]
Tomasz Adamski commented on WFLY-13956:
---------------------------------------
[~cfang] I think I was able to reproduce TwoConnectorsEJBFailoverTestCase locally - though
it requires a lot of repetitions before the test finally hangs. What is more I wasn't
able to reproduce is with EJBCLIENT-356 commit reverted and was able to reproduce it with
EJBCLIENT-376 reverted, which would confirm our initial suspicion that EJBCLIENT-356 is a
culprit.
I was able to plug with debug to maven thread and saw that it is stuck waiting on
awaitResponse, but I wasn't able to find out yet what happened to the two nodes that
lead to this situation.
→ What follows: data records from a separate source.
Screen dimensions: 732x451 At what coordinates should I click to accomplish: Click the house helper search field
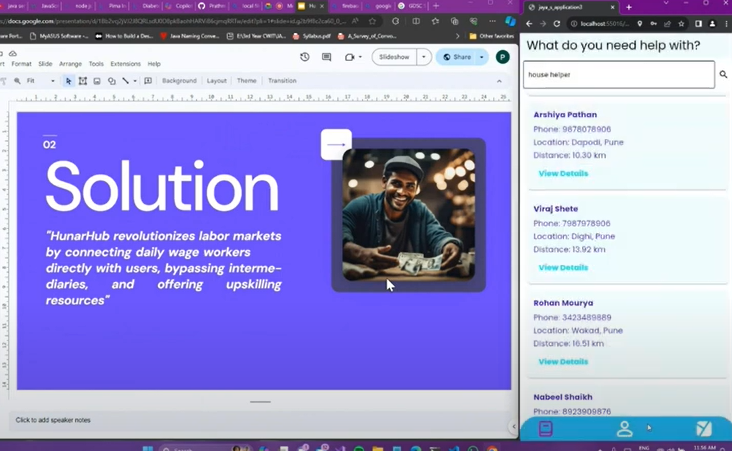point(618,74)
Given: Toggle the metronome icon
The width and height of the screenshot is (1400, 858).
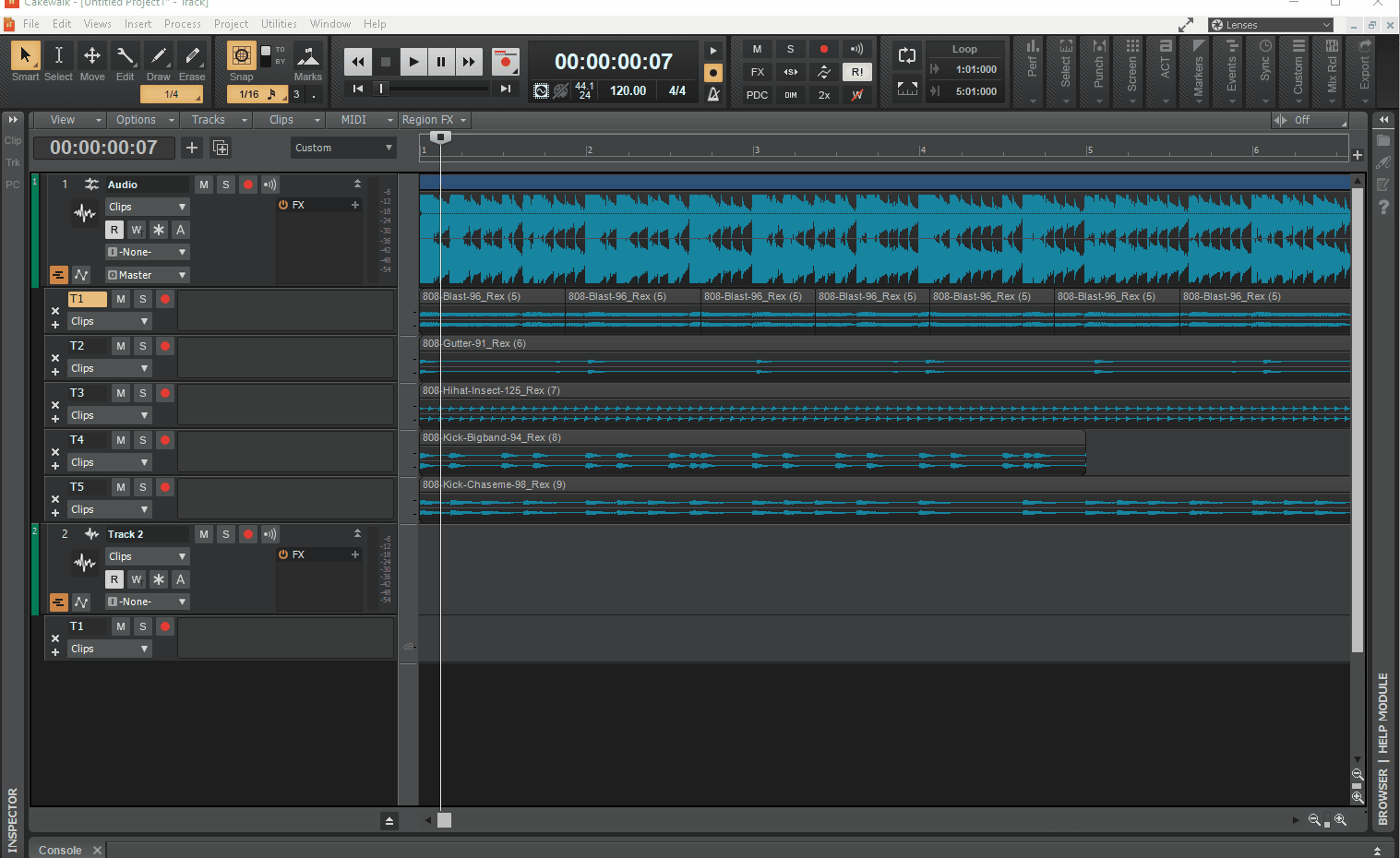Looking at the screenshot, I should [x=713, y=94].
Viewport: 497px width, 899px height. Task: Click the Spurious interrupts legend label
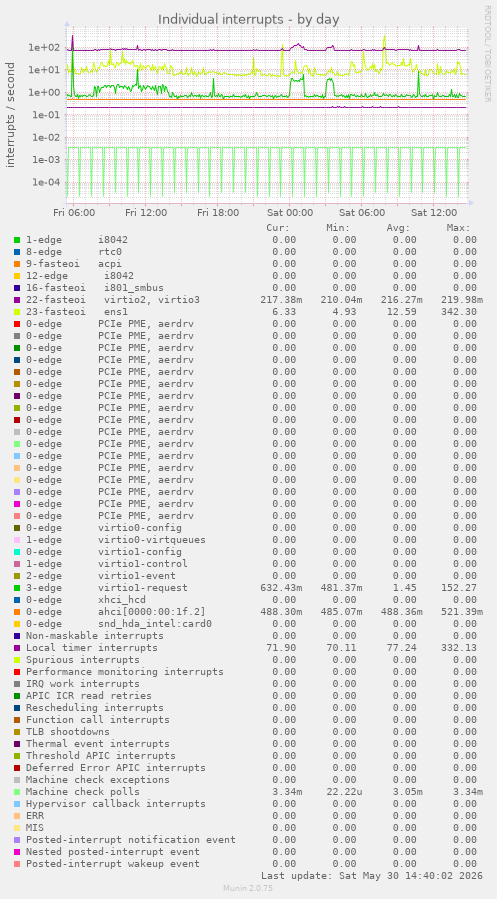pos(75,660)
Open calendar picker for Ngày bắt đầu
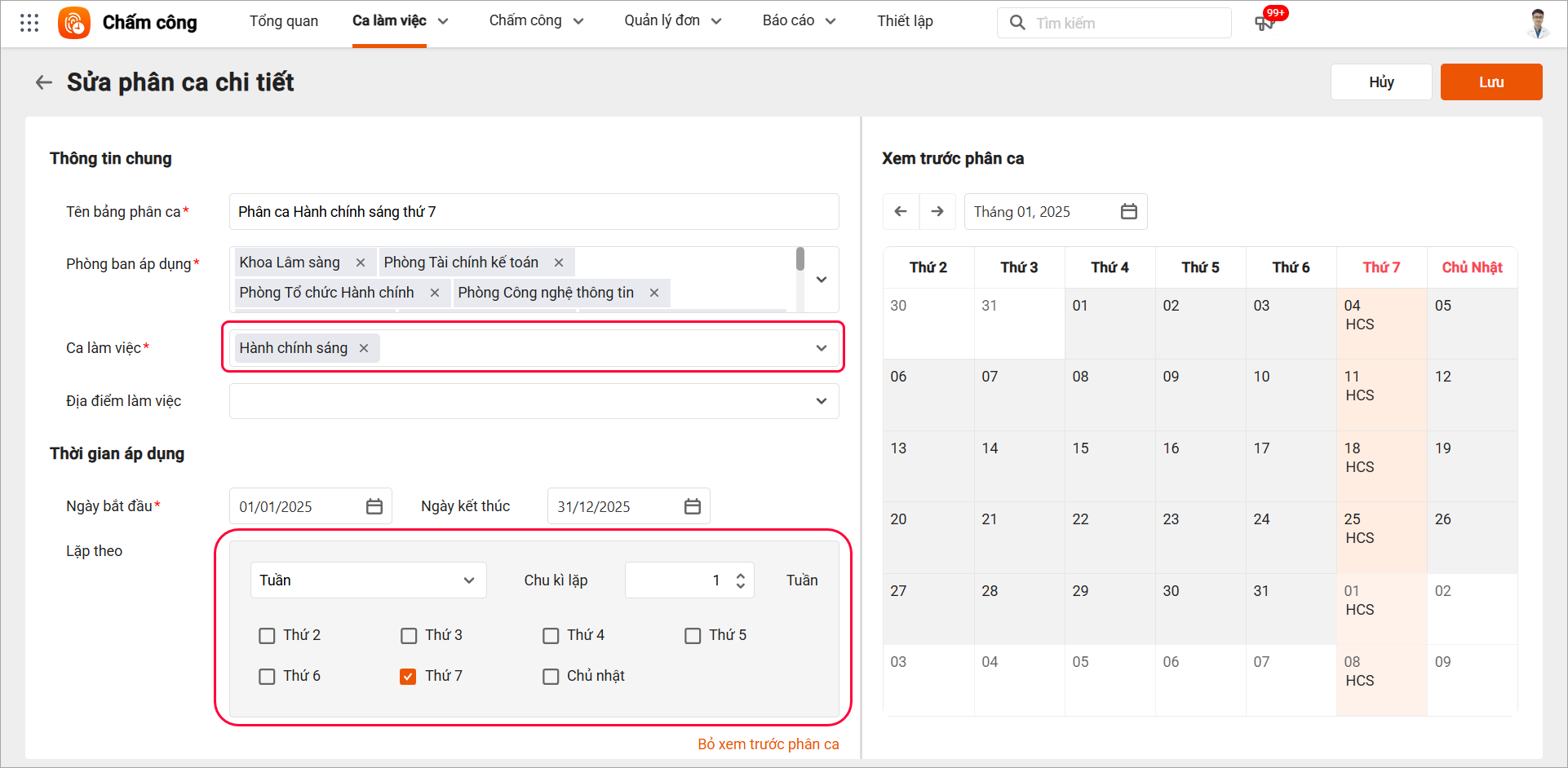 [x=374, y=507]
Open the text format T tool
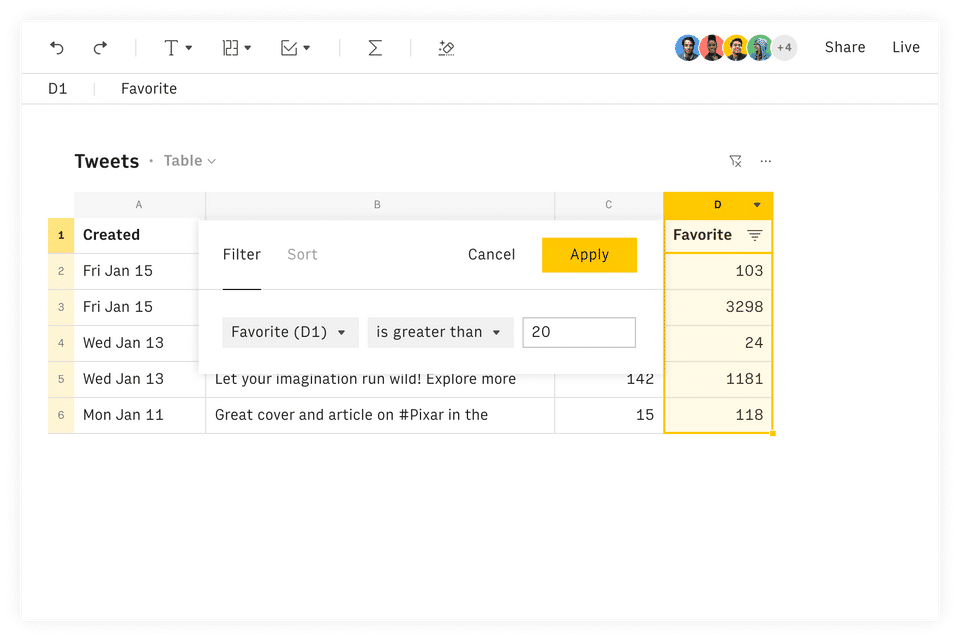Screen dimensions: 960x640 178,48

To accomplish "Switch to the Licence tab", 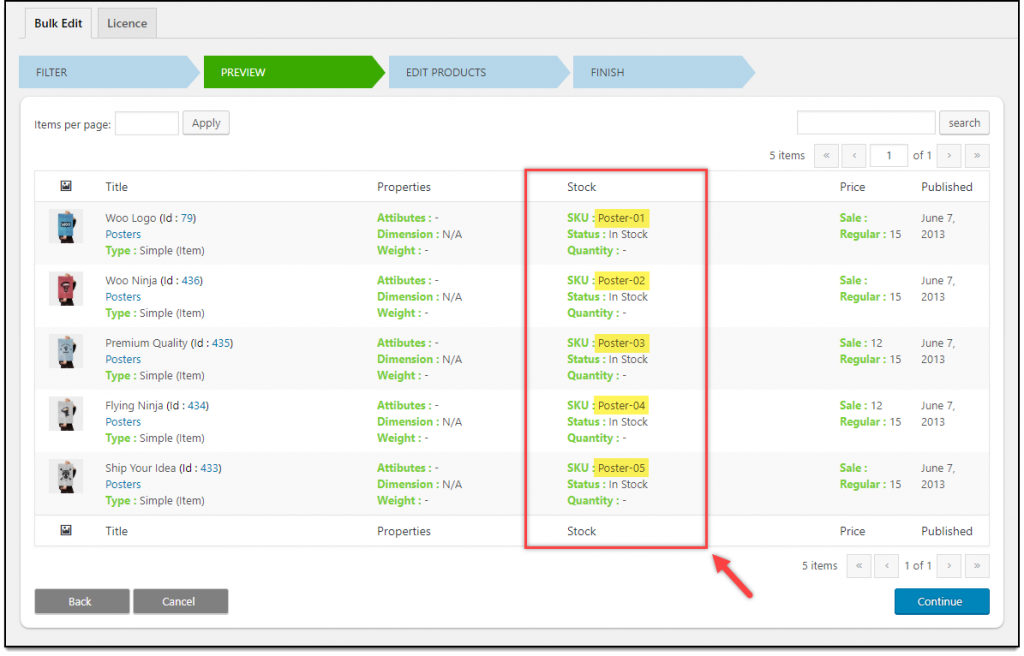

I'm suspecting that there is some discovery bug when dealing
with starting/stopping nodes after introduction of eagerNodes list
to RemotingEJBDiscoveryProvider but I don't know yet what is the exact failure
scenario.
TwoConnectorsEJBFailoverTestCase sometimes hangs when running with
jboss-ejb-client 4.0.35
------------------------------------------------------------------------------------------
Key: WFLY-13956
URL:
https://issues.redhat.com/browse/WFLY-13956
Project: WildFly
Issue Type: Bug
Components: EJB
Affects Versions: 21.0.0.Beta1
Reporter: Cheng Fang
Assignee: Cheng Fang
Priority: Major
Attachments: Screen Shot 2020-10-12 at 9.57.36 AM.png
When upgrading jboss-ejb-client to version 4.0.35.Final, we noticed some WildFly CI jobs
sometimes hang when running {{TwoConnectorsEJBFailoverTestCase}}, causing 100+ (e.g., 466)
tests to fail:
{code}
RemoteElytronSingleSignOnTestCase.testSessionTimeoutDestroysSSOorg.jboss.as.test.clustering.cluster.sso.remote
RemoteElytronSingleSignOnTestCase.testFormAuthSingleSignOnorg.jboss.as.test.clustering.cluster.sso.remote
RemoteElytronSingleSignOnTestCase.testNoAuthSingleSignOnorg.jboss.as.test.clustering.cluster.sso.remote
RemoteSingleSignOnTestCase.testSessionTimeoutDestroysSSOorg.jboss.as.test.clustering.cluster.sso.remote
RemoteSingleSignOnTestCase.testFormAuthSingleSignOnorg.jboss.as.test.clustering.cluster.sso.remote
RemoteSingleSignOnTestCase.testNoAuthSingleSignOnorg.jboss.as.test.clustering.cluster.sso.remote
CoarseHotRodPersistenceWebFailoverTestCase.testGracefulUndeployFailoverorg.jboss.as.test.clustering.cluster.web.remote
CoarseHotRodPersistenceWebFailoverTestCase.testNonPrimaryOwnerorg.jboss.as.test.clustering.cluster.web.remote
CoarseHotRodPersistenceWebFailoverTestCase.testGracefulSimpleFailoverorg.jboss.as.test.clustering.cluster.web.remote
CoarseHotRodSessionActivationTestCase.testorg.jboss.as.test.clustering.cluster.web.remote
CoarseHotRodWebFailoverTestCase.testGracefulUndeployFailoverorg.jboss.as.test.clustering.cluster.web.remote
CoarseHotRodWebFailoverTestCase.testNonPrimaryOwnerorg.jboss.as.test.clustering.cluster.web.remote
CoarseHotRodWebFailoverTestCase.testGracefulSimpleFailoverorg.jboss.as.test.clustering.cluster.web.remote
CoarseTransactionalHotRodWebFailoverTestCase.testGracefulUndeployFailoverorg.jboss.as.test.clustering.cluster.web.remote
CoarseTransactionalHotRodWebFailoverTestCase.testNonPrimaryOwnerorg.jboss.as.test.clustering.cluster.web.remote
CoarseTransactionalHotRodWebFailoverTestCase.testGracefulSimpleFailoverorg.jboss.as.test.clustering.cluster.web.remote
FineHotRodPersistenceWebFailoverTestCase.testGracefulUndeployFailoverorg.jboss.as.test.clustering.cluster.web.remote
{code}
The error messages are like:
{code}
org.jboss.arquillian.container.spi.client.container.LifecycleException: The port 9990 is
already in use. It means that either the server might be already running or there is
another process using port 9990.
Managed containers do not support connecting to running server instances due to the
possible harmful effect of connecting to the wrong server.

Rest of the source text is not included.